Wahiawa hospital calls on finance doctor
A key architect of the plan to keep financially distressed Kahuku Hospital from closing is working on Wahiawa General Hospital's survival.
R. Don Olden, who was chief executive officer of Kahuku Hospital for four years, shifted to Wahiawa Hospital as CEO in January.
"Somebody from Wahiawa contacted me," said Olden, who was involved in putting together some of the largest hospital systems in California and was an executive with the troubled St. Francis health system before going to Kahuku.
"I went from one needy organization to another," he said.
Wahiawa General Hospital costs about $40 million a year to operate, and it was heading toward a loss of more than $3 million this year when he arrived, Olden said.
Some steps have been taken to halt the hemorrhaging, "but it takes longer than 30 days to make changes in hospitals."
Rich Meiers, Healthcare Association of Hawaii president and chief executive officer, said he has been telling legislators and others, "Without appropriate reimbursements, services are going to be cut across the state. We can't keep them open if we can't pay for them.
"We saw what happened at Kahuku, and the sisters had to sell (St. Francis) hospitals."
Meiers said Olden "is making Herculean efforts" to save Wahiawa Hospital. "It would be a shame if it doesn't survive. The whole North Shore will be uncovered (for medical services)."
Olden developed a business plan, approved by the hospital board last month, and asked the Legislature to increase the hospital's grant-in-aid to $850,000 from $200,000.
"I told the Legislature, if I had been here longer than a month, I probably would have asked for more," he said. "It's a real struggle to figure out what's going on in a hospital this size in 30 days."

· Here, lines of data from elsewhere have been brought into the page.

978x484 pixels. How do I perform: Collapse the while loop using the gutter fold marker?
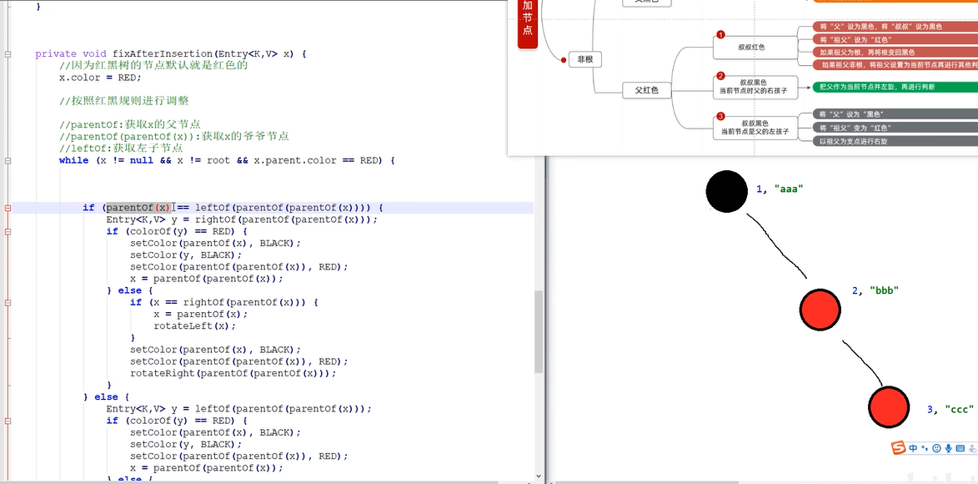(x=8, y=159)
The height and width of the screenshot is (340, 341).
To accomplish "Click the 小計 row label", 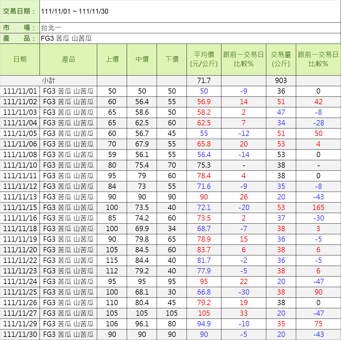I will [x=49, y=81].
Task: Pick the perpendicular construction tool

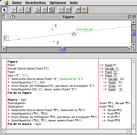Action: click(37, 10)
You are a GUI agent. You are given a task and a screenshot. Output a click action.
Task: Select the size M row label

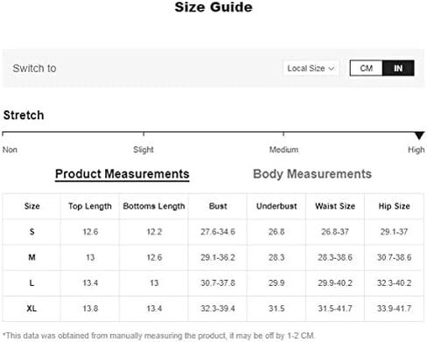pyautogui.click(x=32, y=257)
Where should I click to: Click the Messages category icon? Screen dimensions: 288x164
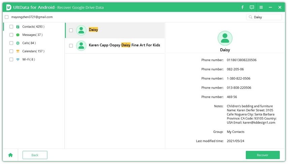pos(18,35)
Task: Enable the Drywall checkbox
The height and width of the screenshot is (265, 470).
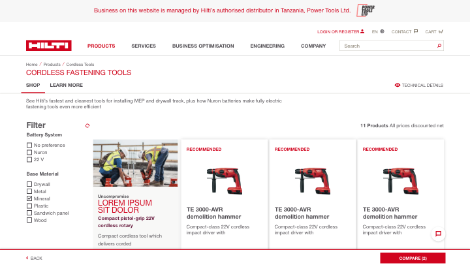Action: (x=29, y=184)
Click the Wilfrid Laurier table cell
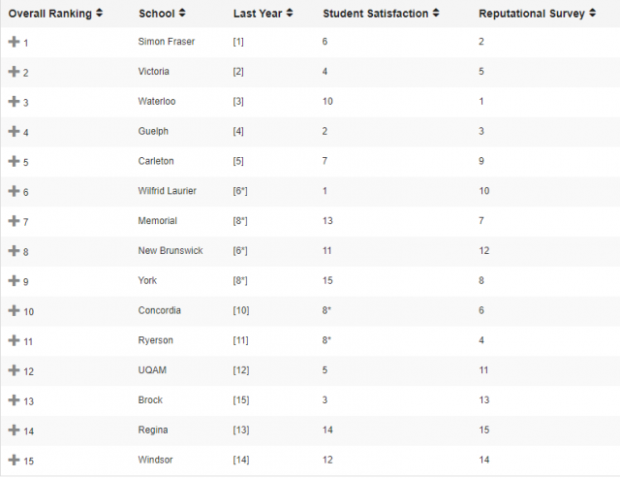Image resolution: width=620 pixels, height=478 pixels. (168, 191)
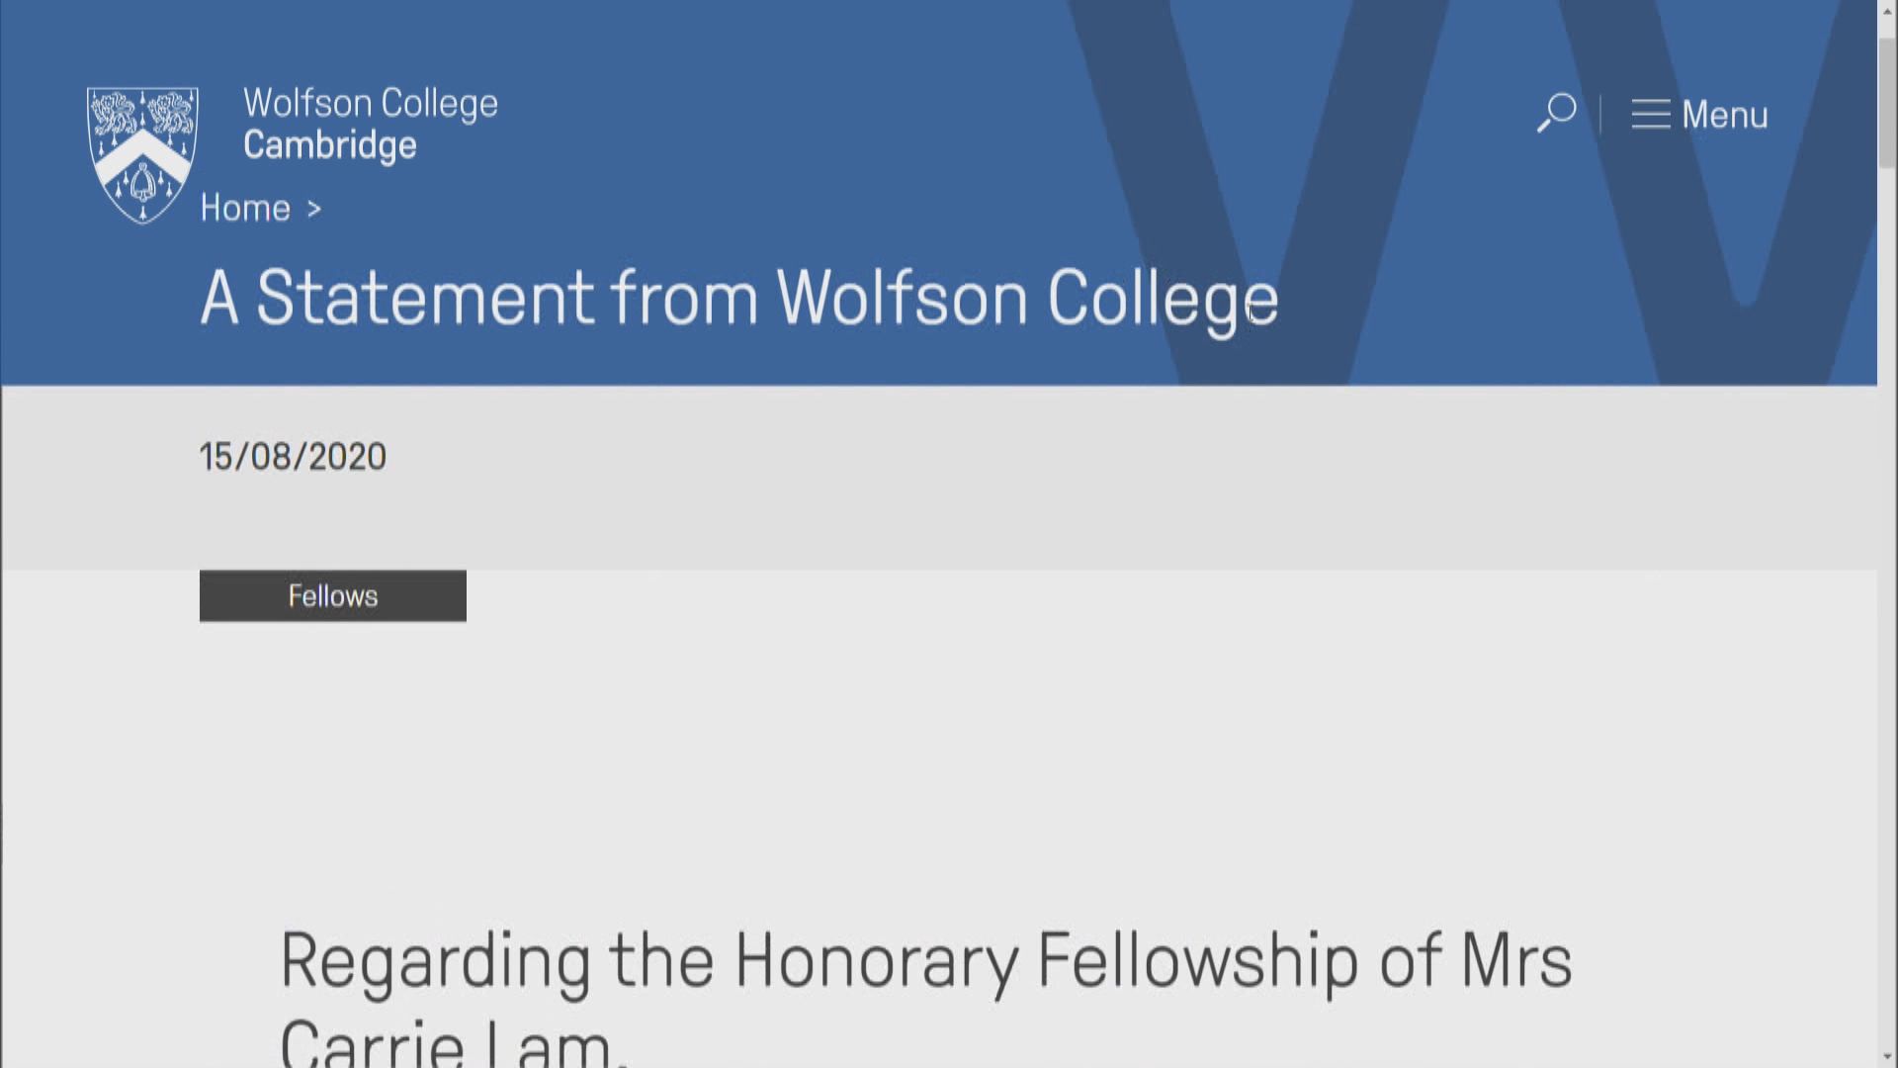Click the hamburger lines icon beside Menu
This screenshot has height=1068, width=1898.
(1650, 115)
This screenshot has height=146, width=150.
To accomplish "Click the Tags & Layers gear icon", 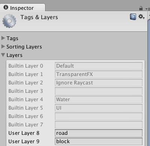I will coord(9,21).
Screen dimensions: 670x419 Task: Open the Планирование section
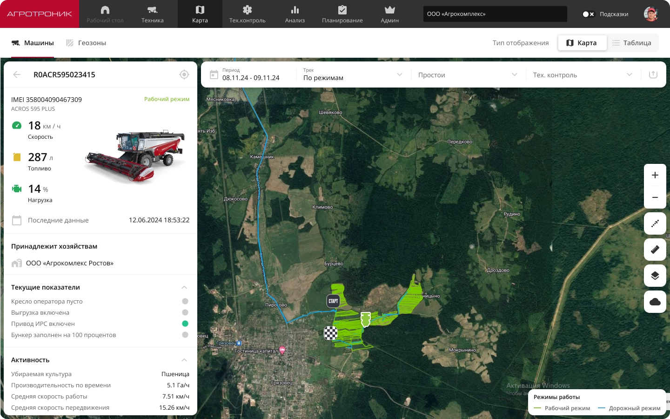342,14

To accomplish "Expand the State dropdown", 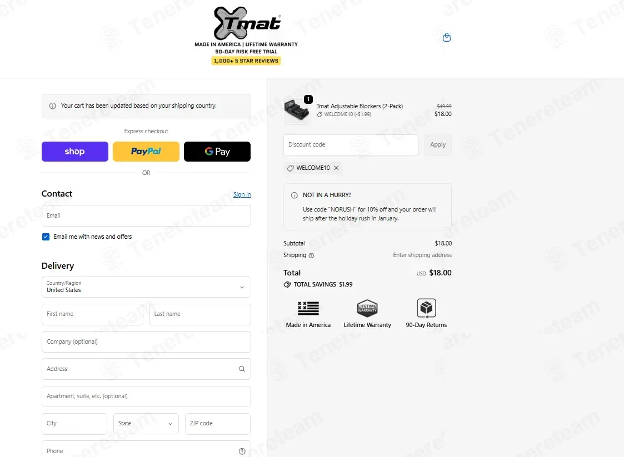I will [x=146, y=424].
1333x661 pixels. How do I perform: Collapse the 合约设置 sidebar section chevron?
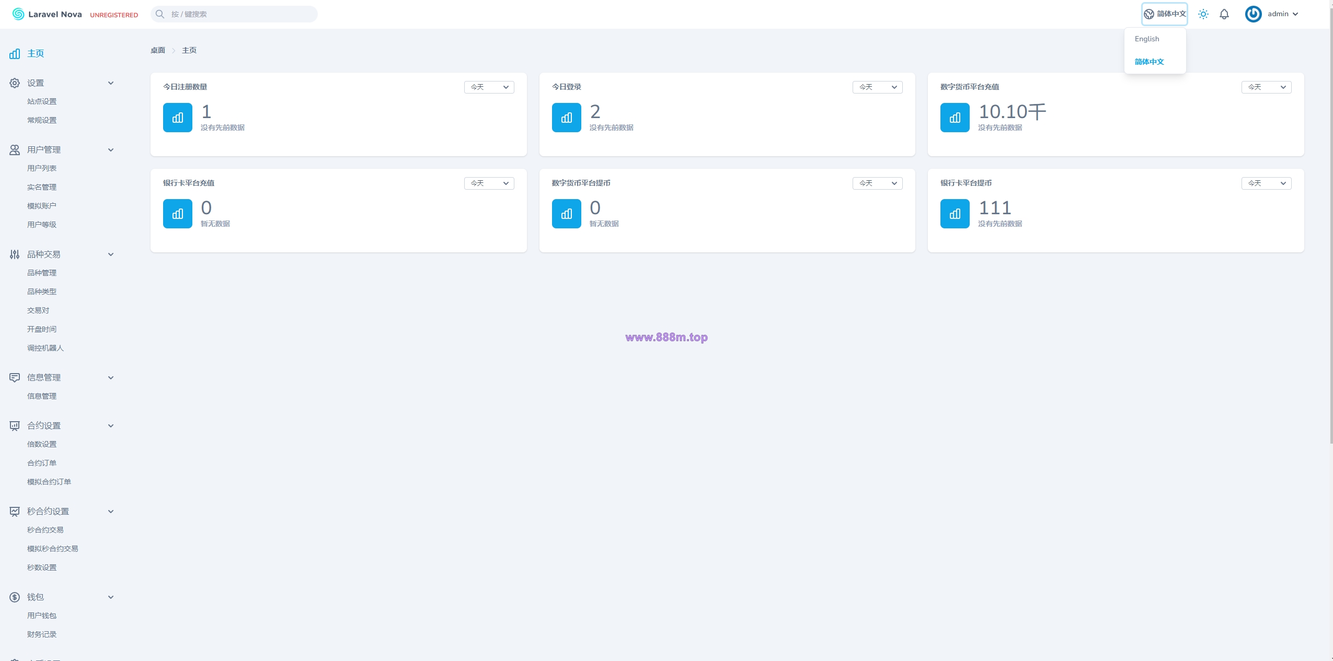click(x=111, y=426)
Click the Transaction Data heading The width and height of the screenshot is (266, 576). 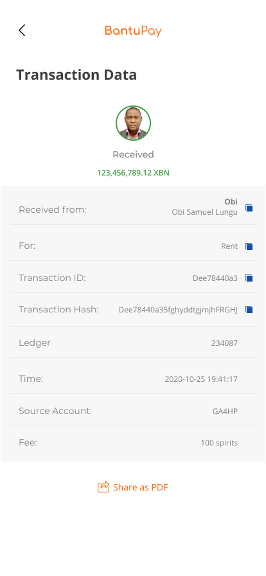click(76, 75)
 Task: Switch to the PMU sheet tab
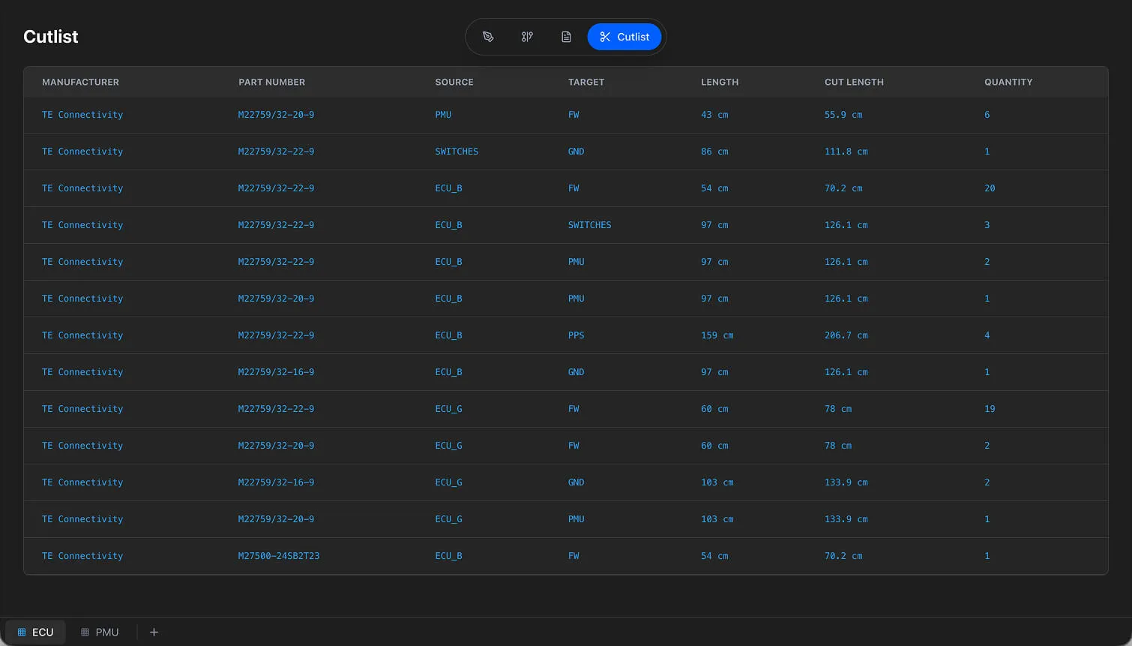click(x=100, y=632)
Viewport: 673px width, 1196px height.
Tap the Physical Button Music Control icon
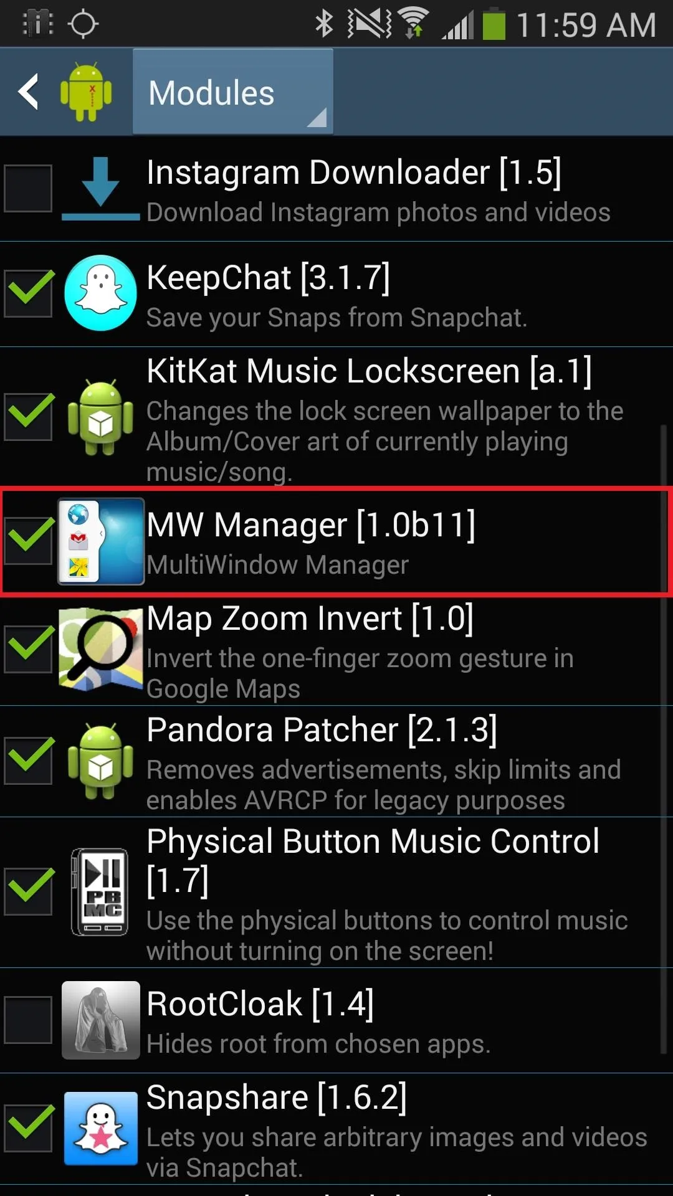tap(100, 892)
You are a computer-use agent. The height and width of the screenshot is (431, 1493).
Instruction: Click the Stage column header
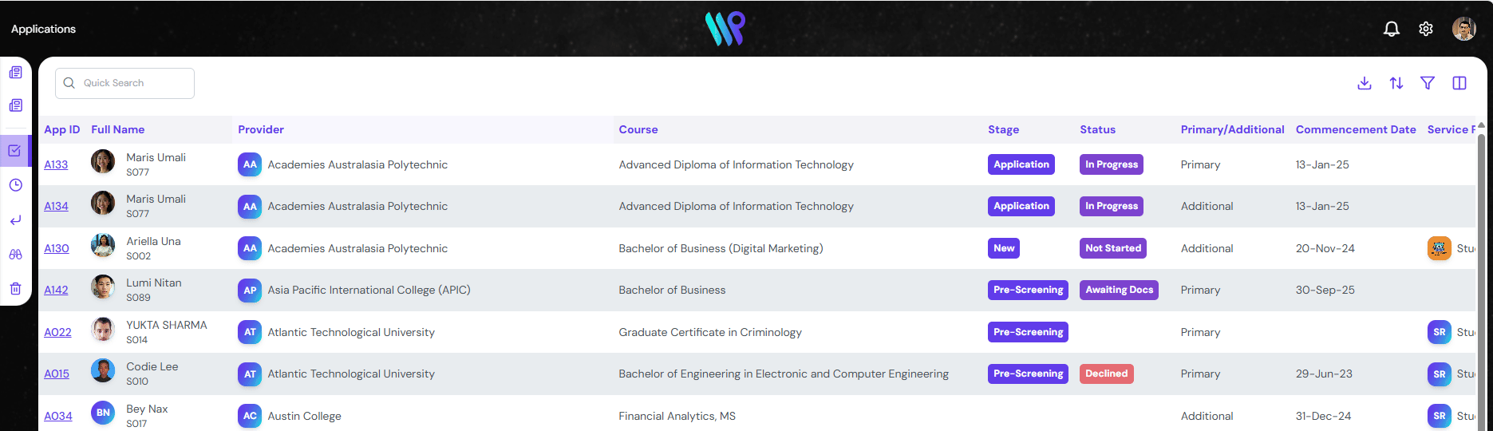point(1003,129)
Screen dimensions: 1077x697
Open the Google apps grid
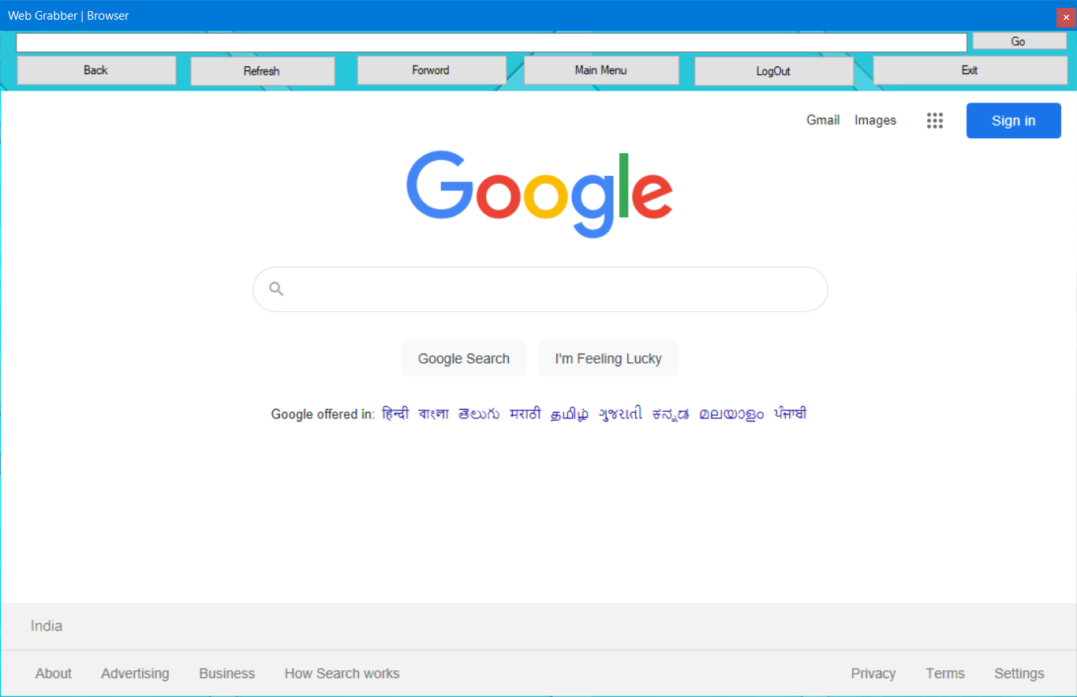(934, 120)
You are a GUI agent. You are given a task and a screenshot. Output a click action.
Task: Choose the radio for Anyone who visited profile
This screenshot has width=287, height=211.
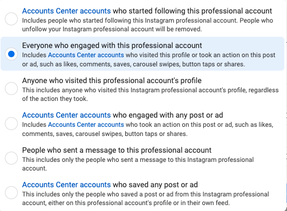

Wahiawa is licensed for 103 skilled-nursing beds, which are nearly always full, and 59 acute beds, he said. It runs an average of about 40 emergency visits and about 24 to 25 acute patients a day, including intensive care.
The hospital also has a senior behavioral health program with seven or eight patients daily, Olden said.
His plan calls for suspending obstetric services and its more than $700,000 in related losses annually. A decision on closing permanently will be made about 30 days later, he said.
Three-quarters of the area's residents are using other hospitals for births, Olden noted, and Wahiawa averages only 20 to 25 babies a month. Costs include maintaining a round-the-clock surgical unit and a nurse anesthetist for emergencies, as well as salaries for OB nurses and other personnel. The anesthetist alone costs $300,000 a year to support the surgery unit.
Olden said "it would be superb" if the eight registered nurses in obstetrics would agree to shift to other hospital programs. That would help reduce extremely high costs for overtime and hiring agency nurses, he said.
"For those who don't want to, we will facilitate transition to another hospital."
He said Wahiawa must change its strategy to adapt to new market conditions and a competitive environment.
Surgeons have left Wahiawa for other hospitals in Honolulu and on the mainland, contributing to fewer patients and a major drop in revenues, he said.
Among his steps planned to improve the hospital:
» Recruit a general surgeon to provide leadership in surgical services, and an orthopedic surgeon.
» Along with the hospital's new ultrasound unit, acquire a computed tomography scanner for diagnostic services and treatment.
» Expand skilled-nursing services to meet the needs of the area's senior population.